Cost Offset Associated With Early Start Denver Model for Children With Autism.

J Am Acad Child Adolesc Psychiatry 2017 Sep 4;56(9):777-783. Epub 2017 Jul 4.

Center for Mental Health Policy and Services Research, University of Pennsylvania Perelman School of Medicine and Leonard Davis Institute of Health Economics, University of Pennsylvania, Philadelphia.

Objective: To determine the effect of the Early Start Denver Model (ESDM) for treatment of young children with autism on health care service use and costs.

Method: We used data from a randomized trial that tested the efficacy of the ESDM, which is based on developmental and applied behavioral analytic principles and delivered by trained therapists and parents, for 2 years.
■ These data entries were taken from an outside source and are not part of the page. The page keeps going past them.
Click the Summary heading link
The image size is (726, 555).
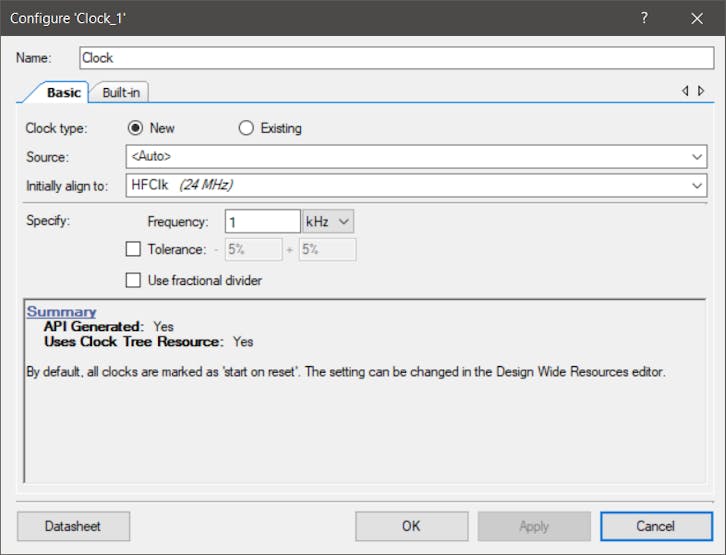[x=61, y=312]
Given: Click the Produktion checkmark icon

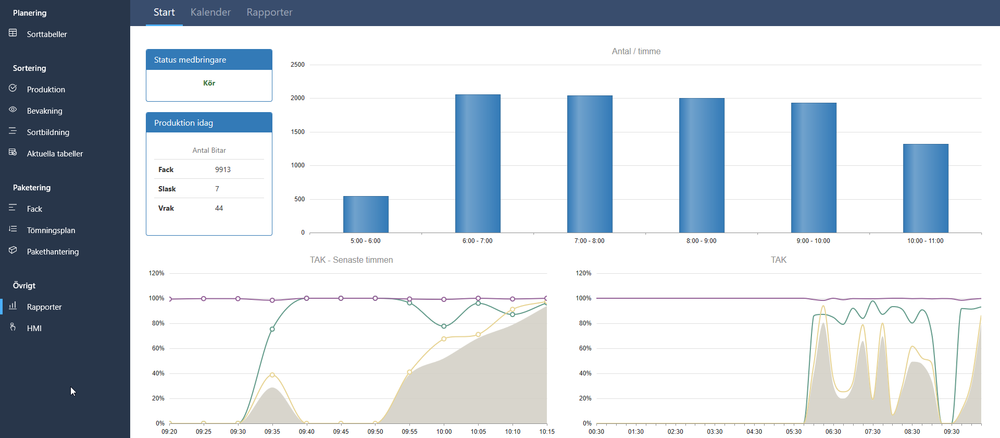Looking at the screenshot, I should (13, 88).
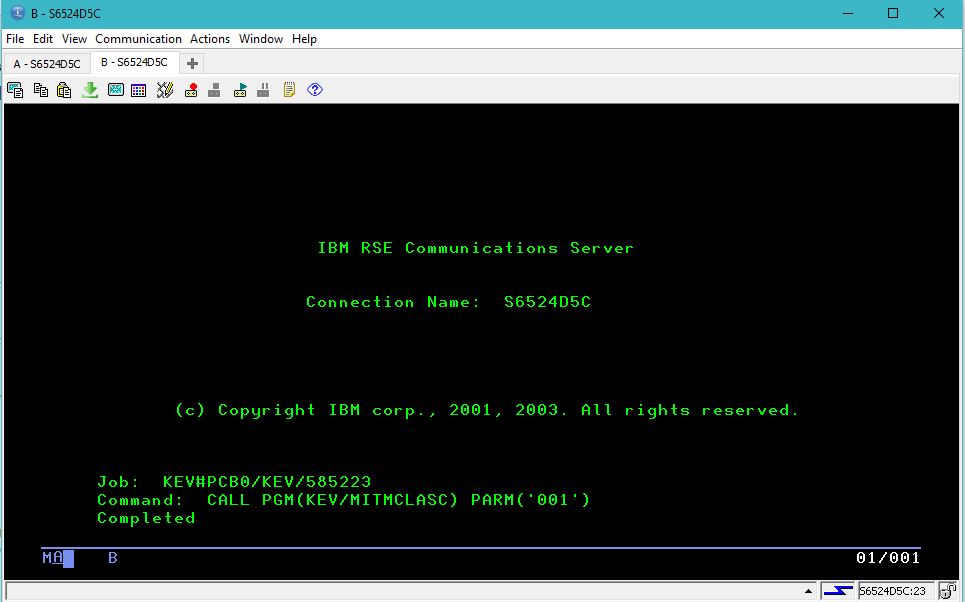Screen dimensions: 965x602
Task: Click the blue connection status indicator
Action: [838, 591]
Parents were interviewed about their children's service use every 6 months from the onset of the intervention to follow-up (age 6 years). The sample for this study consisted of 39 children with autism who participated in the original randomized trial at age 18 to 30 months, and were also assessed at age 6 years. Of this sample, 21 children were in the ESDM group, and 18 children were in the community care (COM) group. Reported services were categorized and costed by applying unit hourly costs. Annualized service use and costs during the intervention and post intervention for the two study arms were compared.

Results: During the intervention, children who received the ESDM had average annualized total health-related costs that were higher by about $14,000 than those of children who received community-based treatment. The higher cost of ESDM was partially offset during the intervention period because children in the ESDM group used less applied behavior analysis (ABA)/early intensive behavioral intervention (EIBI) and speech therapy services than children in the comparison group. In the postintervention period, compared with children who had earlier received treatment as usual in community settings, children in the ESDM group used less ABA/EIBI, occupational/physical therapy, and speech therapy services, resulting in significant cost savings in the amount of about $19,000 per year per child.

Conclusion: Costs associated with ESDM treatment were fully offset within a few years after the intervention because of reductions in other service use and associated costs.

Clinical Trial Registration Information: Early Characteristics of Autism; http://clinicaltrials.gov/; NCT0009415.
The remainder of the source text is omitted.